Ser Kid Ball puede ser el inicio de una larga carrera en el tenis
Guadalajara, Jalisco, 17 de septiembre de 2026.- La labor de un Kid Ball puede llegar a ser mucho más de lo que parece. No solo representa una oportunidad para que los niños se acerquen al mundo del tenis, sino que puede convertirse en el comienzo de una verdadera trayectoria dentro de este deporte.
Con disciplina, responsabilidad y amor por el tenis, un Kid Ball puede adquirir experiencia y conocimientos que, con el tiempo, le permitan aspirar a nuevas oportunidades, como convertirse en juez de silla.
Esa es la mayor satisfacción para Evaristo Cruz, coordinador de los niños que cada año participan como voluntarios en el GDL Open presentado por Santander como recogebolas y que, en esta edición, rompió récord al recibir más de cien solicitudes.

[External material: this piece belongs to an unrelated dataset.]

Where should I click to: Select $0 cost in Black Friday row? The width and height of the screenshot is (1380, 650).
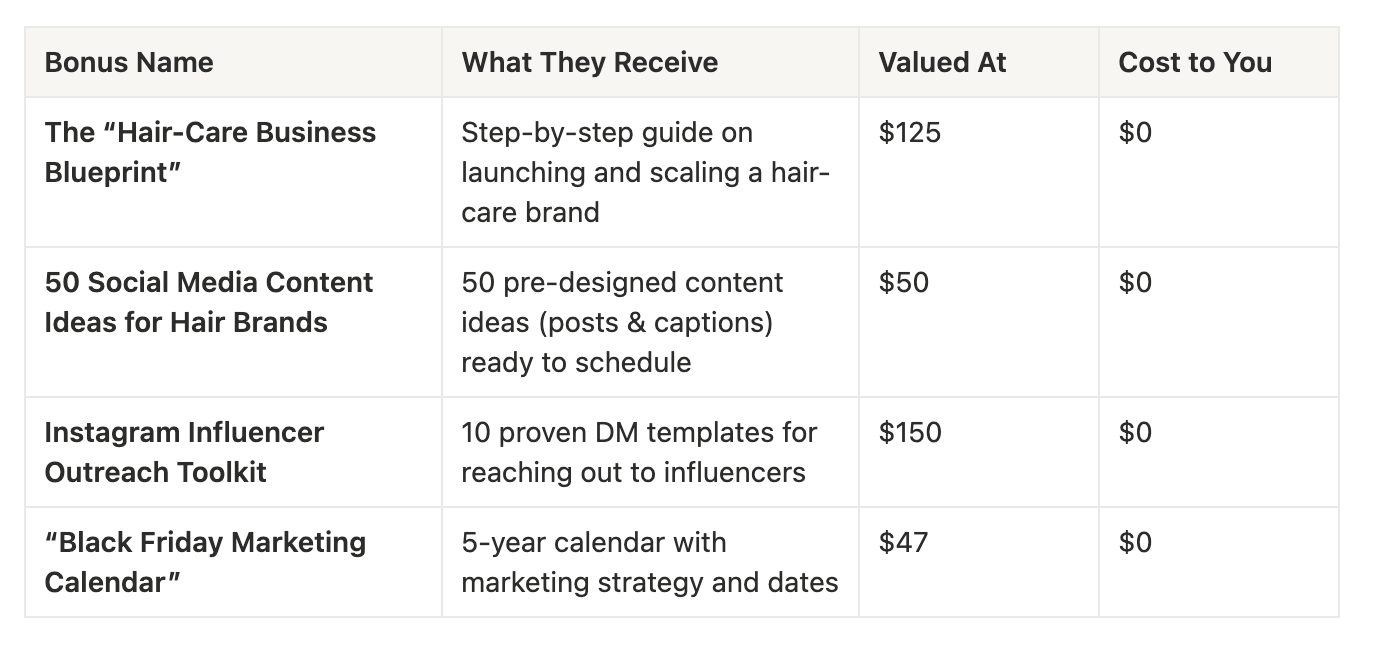coord(1136,543)
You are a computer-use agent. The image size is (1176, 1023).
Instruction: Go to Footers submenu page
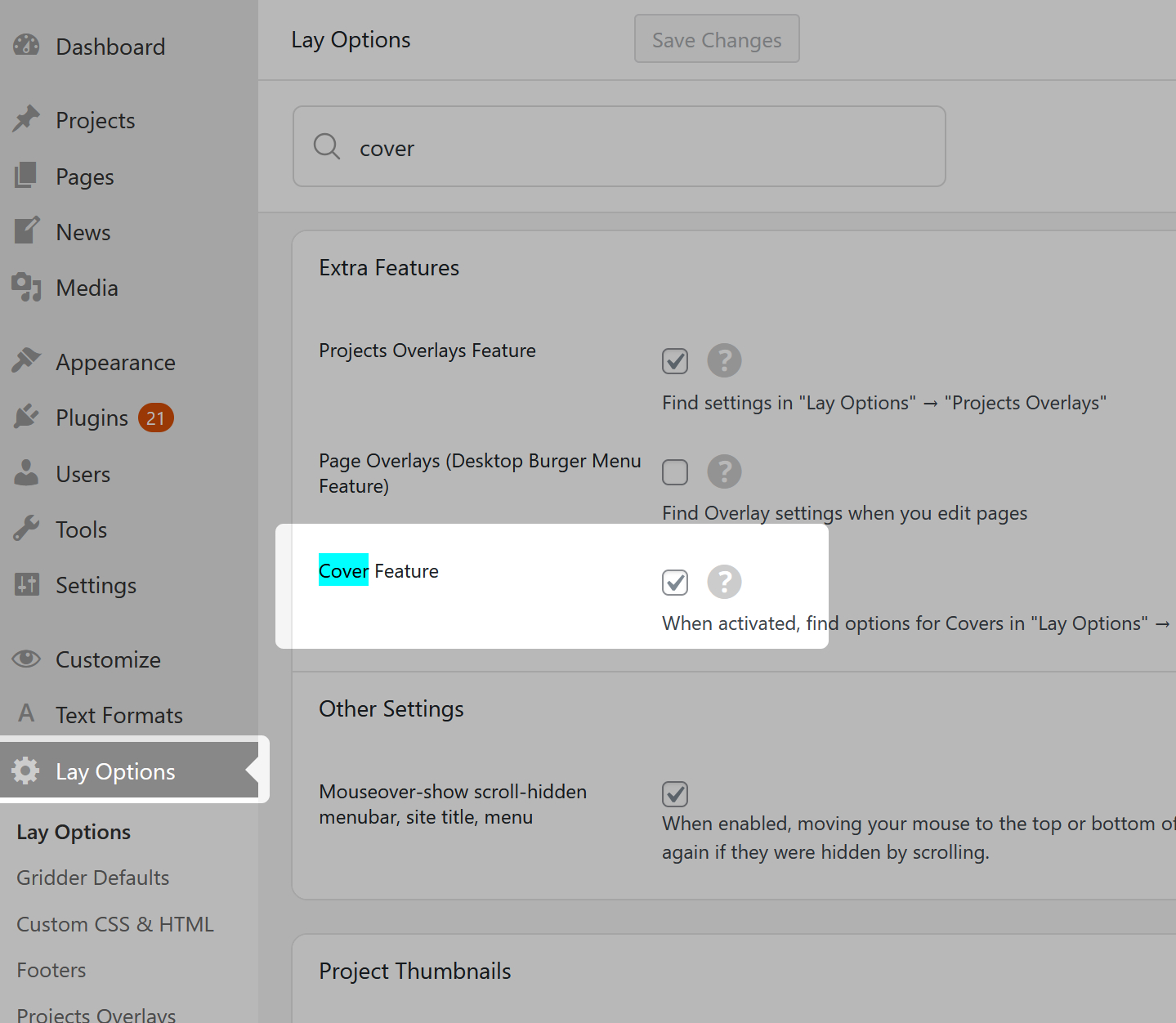[51, 970]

“Me da un orgullo enorme ver que jueces de silla que están aquí empezaron conmigo desde chiquitos. Es el caso de Eduardo Ordieres, que llegó cuando tenía 9 años y ya lleva muchos años como profesional”, señaló don Evaristo, pionero en México en la capacitación y coordinación de los recogebolas.
“Soy muy afortunada por estar aquí. Vi la convocatoria en Instagram, me inscribí, vine a la capacitación y fui aceptada. Me la he pasado increíble con mis compañeros”, expresó la Kid Ball Sofía Félix, de 16 años.
La convocatoria para Kid Ball se publica en las redes sociales del torneo aproximadamente tres meses antes de que inicie. El proceso de selección empieza con los chicos que ya tienen experiencia por haber participado anteriormente. Una vez que han sido seleccionados, reciben una capacitación física y técnica y, con base en su desempeño, se elige a quienes completarán el equipo de voluntarios.
“Los pongo a correr en cancha, a hacer sprints, les enseño cómo deben lanzar y rodar la bola, porque muchos piensan que solo se trata de aventarla, pero hay una técnica para hacerlo bien. También se les enseñan los protocolos de entrada y salida de la cancha porque, como los chicos son parte del show, deben hacerlo bien, ya que los partidos son televisados”.
Para Cruz, las características más importantes que debe reunir un aspirante a Kid Ball son tener mucho entusiasmo, tiempo y, sobre todo, paciencia, ya que, si llega a llover durante algún partido, la jornada se alarga.
“Tenemos chicos de 11 a 20 años. Es lógico que sean sumamente curiosos e inquietos y cuidamos mucho que tomen esto en serio, que se comporten como profesionales. Algunos se quieren tomar una foto con las jugadoras y eso no está permitido”, puntualizó.
Previo a cada jornada del GDL Open, don Evaristo tiene una breve junta con los chicos para indicarles las canchas en las que van a trabajar, sus horarios de comida y descanso, y cómo se irán rolando a lo largo del día.
“Los niños que están aquí se la pasan muy contentos, saben que tiene que gustarles porque, de otra forma, no hay manera de que rindan. Portan todo su atuendo con mucho orgullo (…) Me gusta que reconozcan su trabajo porque ellos son quienes portan la playera, quienes se lo ganan, sudan”, agregó.
“Como todo en la vida, cada paso cuenta y esta oportunidad puede convertirse en un gran camino para ellos. Todos son muy buenos chicos y pueden llegar a ser tan grandes como ellos quieran”, finalizó Evaristo Cruz.